Барт с неохотой выбрался из ванной.

Ну так и знал! В его комнате нетерпеливый Рафаэль уже вовсю наслаждался своими новыми сокровищами. Рисунки были рассортированы в три аккуратные пачки. Раф рассматривал черепки.

– Как ты ухитрился их вывезти? – поднял он сияющие темно-синие глаза на брата. – Рассказывай все!

– Даже не знаю, с чего начать, – рассмеялся Барт. – Столько всего произошло! Особенно за последнюю неделю. Ты не поверишь!

– Опять влюбился, – констатировал факт Рафаэль.

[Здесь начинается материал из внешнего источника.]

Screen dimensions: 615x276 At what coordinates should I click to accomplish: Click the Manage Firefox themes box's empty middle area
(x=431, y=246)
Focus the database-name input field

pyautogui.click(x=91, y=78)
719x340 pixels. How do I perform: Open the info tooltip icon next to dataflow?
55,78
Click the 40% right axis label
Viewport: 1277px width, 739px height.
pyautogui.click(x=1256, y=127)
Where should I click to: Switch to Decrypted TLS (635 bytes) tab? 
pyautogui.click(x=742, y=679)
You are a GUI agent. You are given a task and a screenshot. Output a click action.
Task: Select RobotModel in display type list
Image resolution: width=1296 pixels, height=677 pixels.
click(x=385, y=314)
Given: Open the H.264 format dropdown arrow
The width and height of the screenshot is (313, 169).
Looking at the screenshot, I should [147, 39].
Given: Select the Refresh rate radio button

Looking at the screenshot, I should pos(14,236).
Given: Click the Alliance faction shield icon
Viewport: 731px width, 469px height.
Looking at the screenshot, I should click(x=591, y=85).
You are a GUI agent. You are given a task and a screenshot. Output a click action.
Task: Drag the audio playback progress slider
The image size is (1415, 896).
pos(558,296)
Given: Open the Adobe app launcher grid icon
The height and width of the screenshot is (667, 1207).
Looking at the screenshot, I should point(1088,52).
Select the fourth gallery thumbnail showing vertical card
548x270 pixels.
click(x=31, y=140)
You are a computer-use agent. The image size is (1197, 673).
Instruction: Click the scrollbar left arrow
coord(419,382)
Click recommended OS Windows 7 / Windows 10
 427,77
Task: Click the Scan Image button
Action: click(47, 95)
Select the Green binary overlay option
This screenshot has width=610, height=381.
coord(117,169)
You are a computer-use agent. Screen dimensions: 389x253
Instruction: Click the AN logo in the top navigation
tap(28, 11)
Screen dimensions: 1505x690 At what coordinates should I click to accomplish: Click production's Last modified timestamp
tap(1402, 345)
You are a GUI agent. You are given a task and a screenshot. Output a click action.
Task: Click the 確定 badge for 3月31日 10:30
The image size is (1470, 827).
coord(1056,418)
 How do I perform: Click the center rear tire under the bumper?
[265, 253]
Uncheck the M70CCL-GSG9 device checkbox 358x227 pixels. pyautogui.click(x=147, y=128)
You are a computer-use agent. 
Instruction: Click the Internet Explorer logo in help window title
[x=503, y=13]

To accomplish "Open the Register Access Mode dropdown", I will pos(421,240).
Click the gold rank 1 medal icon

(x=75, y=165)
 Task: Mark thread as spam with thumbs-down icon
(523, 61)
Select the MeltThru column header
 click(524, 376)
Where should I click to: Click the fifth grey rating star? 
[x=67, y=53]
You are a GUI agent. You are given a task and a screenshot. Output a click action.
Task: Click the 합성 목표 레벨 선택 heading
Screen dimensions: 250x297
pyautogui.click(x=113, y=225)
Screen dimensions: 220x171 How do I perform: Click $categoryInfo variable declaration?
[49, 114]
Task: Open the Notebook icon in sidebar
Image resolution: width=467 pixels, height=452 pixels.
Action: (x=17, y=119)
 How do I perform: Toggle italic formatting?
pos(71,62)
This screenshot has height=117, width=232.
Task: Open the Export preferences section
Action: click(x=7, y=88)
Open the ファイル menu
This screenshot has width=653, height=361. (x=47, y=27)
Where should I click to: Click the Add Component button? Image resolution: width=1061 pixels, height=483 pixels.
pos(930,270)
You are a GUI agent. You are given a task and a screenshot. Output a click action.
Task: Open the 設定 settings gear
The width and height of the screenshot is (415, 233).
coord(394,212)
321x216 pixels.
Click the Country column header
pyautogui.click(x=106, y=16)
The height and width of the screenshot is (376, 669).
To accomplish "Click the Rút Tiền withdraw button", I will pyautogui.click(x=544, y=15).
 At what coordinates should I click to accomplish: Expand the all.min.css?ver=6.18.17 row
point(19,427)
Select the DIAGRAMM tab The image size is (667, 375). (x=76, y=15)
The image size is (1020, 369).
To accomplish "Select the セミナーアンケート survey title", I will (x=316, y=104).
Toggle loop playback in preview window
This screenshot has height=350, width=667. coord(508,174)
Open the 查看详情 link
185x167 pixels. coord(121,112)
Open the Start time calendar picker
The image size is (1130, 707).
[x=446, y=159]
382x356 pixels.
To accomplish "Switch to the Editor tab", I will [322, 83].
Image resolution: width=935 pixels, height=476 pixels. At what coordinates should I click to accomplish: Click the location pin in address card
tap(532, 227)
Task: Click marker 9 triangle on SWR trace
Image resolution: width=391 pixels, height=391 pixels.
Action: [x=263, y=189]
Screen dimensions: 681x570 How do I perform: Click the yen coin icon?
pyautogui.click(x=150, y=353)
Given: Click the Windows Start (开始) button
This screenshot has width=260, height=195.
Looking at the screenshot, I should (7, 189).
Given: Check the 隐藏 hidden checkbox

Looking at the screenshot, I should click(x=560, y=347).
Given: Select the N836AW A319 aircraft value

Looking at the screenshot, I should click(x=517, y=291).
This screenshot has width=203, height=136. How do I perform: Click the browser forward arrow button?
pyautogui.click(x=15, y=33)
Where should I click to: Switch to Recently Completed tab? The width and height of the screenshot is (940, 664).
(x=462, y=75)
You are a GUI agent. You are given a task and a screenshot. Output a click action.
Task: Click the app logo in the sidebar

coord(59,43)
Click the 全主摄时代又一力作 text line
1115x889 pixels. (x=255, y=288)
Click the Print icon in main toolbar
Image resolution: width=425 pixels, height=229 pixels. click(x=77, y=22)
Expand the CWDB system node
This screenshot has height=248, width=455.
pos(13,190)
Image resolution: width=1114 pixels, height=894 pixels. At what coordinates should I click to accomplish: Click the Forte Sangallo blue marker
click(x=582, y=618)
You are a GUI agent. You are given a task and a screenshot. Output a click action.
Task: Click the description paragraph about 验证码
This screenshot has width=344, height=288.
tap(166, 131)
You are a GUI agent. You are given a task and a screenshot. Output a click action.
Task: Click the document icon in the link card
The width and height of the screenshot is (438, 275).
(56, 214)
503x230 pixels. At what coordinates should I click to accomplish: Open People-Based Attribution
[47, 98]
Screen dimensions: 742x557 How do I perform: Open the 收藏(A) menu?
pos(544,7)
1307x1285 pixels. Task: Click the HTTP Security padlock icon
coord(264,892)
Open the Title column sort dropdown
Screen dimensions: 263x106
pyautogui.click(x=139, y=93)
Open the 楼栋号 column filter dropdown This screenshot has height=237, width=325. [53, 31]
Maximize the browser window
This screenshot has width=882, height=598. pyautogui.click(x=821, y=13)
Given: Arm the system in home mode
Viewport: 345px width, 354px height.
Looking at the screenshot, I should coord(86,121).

– На этот раз серьезно! – заявил Бартоломью.

Рафаэль издал смешок.

– Считай, я помолвлен, – с идиотской, на взгляд Рафа, улыбкой сказал Барт.

– О, – протянул Рафаэль насмешливо, – она так здорово целуется, что ты готов жениться?

– Мы с ней ни разу не поцеловались, – несколько сконфуженно признался Бартоломью.

Раф открыл рот и выпучил глаза.

– Тогда это серьезно! Если ты провел неделю с девушкой, и вы не целовались, это должно быть очень серьезно!

– Я тебя убью! – сообщил ему Барт, наваливаясь на него.

Раф с удовольствием сжал Барта, оторвал от себя. Легкая домашняя коляска его опрокинулась на бок. Братья покатились по полу. То один, то другой брал верх.

– Бартоломью! – прибежала на шум мама. – Когда же это закончится? Только приехал, а уже дерешься с братом! А ну отпусти Рафаэля!

– Ты Рафу скажи, пусть меня отпустит, – прохрипел из-под Рафаэля Барт.

– Сколько вас можно разнимать, мальчики? – гневно сказала мама. – Сейчас приедет отец, я ему все расскажу!

– Не надо! – хором закричали «мальчики».

– Мы просто соскучились. – Раф сел на полу.

Барт поднял коляску и помог ему вернуться в нее.

– Я у Барта сегодня ночую! – крикнул вдогонку маме Рафаэль.

– Ну, рассказывай! – попросил он, убедившись, что мамины шаги стихли.

– Я обыграл шулера! – Барт начал хвастать с конца.

– Не будь Мединосом, не лги! – не поверил ему Рафаэль.

– Женевьева подтвердит! – пожал плечами довольный эффектом Барт.

– Так значит ЕЕ зовут Женевьева. А какая она?

Барт беспомощно развел руками.

– Нарисуй!

– Не могу. Пытался. Ее невозможно нарисовать. Получается блеклое подобие, – улыбнулся Барт.

– Она… – Барт задумался, вызывая в памяти образ. – Она день начинает со слов «Доброе утро, Бартоломью!» и умеет сказать это так, что чувствуешь себя особенным.

Барт заулыбался. Поспорить можно, что первое, что он завтра услышит от Женин, будет «Доброе утро, Бартоломью».